Er fände, entgegnet Helmut, daß es ganz unverbindlich für die Rasselbande sei, wenn sie der Aufforderung der Braun nachkämen. Dadurch brauchten keine Entschlüsse umgeworfen werden. Sie hätte nur Rechtfertigung verlangt, und die könnten sie ihr geben. Außerdem könne es durchaus vorkommen, daß die Beratende Versammlung auch mal eine Fehlentscheidung fälle, schließlich sei die Rasselbande ja nicht allwissend. Für feige hielte er es jedoch, an einer falschen Entscheidung festzuhalten, nur, weil sie einmal gefällt wurde. „Jeder Mensch kann sich irren, auch wir“, schloß er.

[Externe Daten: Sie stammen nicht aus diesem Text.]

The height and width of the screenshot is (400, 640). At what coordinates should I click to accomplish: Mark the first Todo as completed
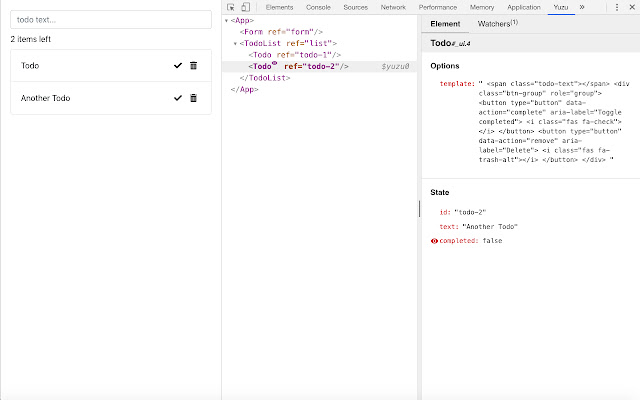(178, 66)
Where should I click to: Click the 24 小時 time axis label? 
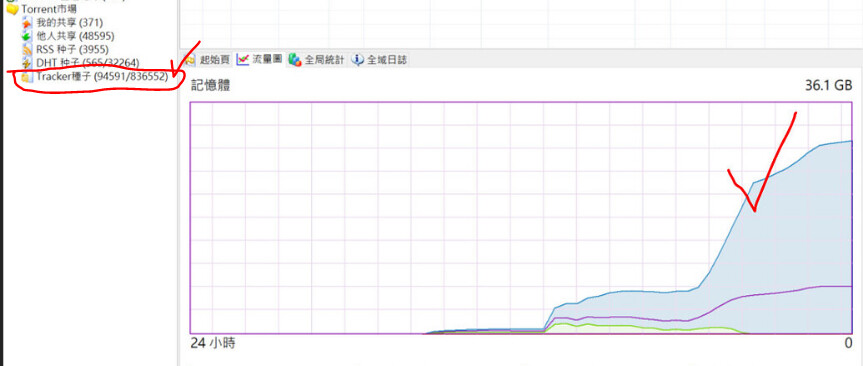(x=213, y=343)
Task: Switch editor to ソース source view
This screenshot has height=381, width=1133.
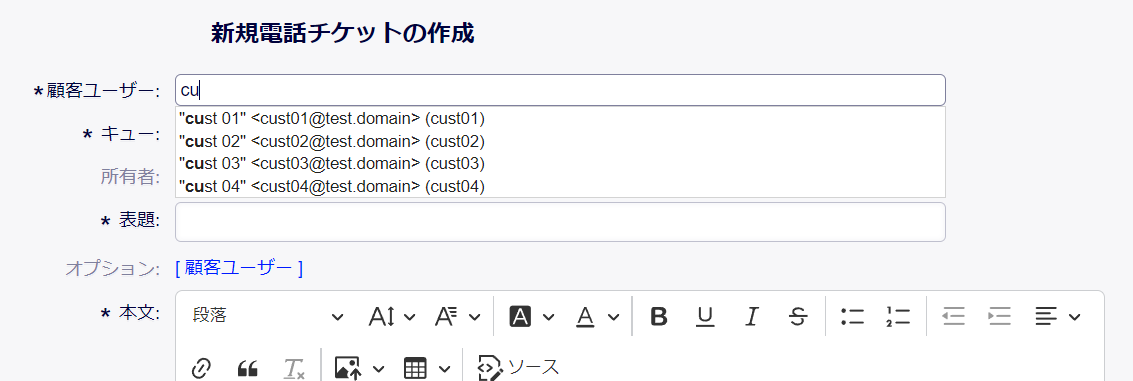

Aber nun schwoll Onkel doch der Kamm.
Ob er mit der „Fehlentscheidung“ vielleicht meine, daß man den Beschluß, die Langhaarige innerhalb von vier Wochen wieder aus der Klasse zu bringen, rückgängig machen wolle. Dann sollten sie lieber die Rasselbande gleich auflösen, dann würde nichts mehr aus ihnen, denn wo die Weiber auftauchten, da wird die Disziplin locker. Die hätten ihre neugierigen Nasen nicht in Jungenangelegenheiten zu stecken.
„Am Anfang macht jede Langhaarige einen guten Eindruck“, sagt der Lebensweise noch.
„Melde mich zur Diskussion“, sagt Fips.
„Kein Einwand“, sagt Helmut.
Diese Art von Verhandlung ist von Anfang an festgelegt worden. Helmut hatte die Regeln dazu genau ausgearbeitet, und die Jungen halten besser an ihnen fest als mancher Abgeordnete im Staate der Großen.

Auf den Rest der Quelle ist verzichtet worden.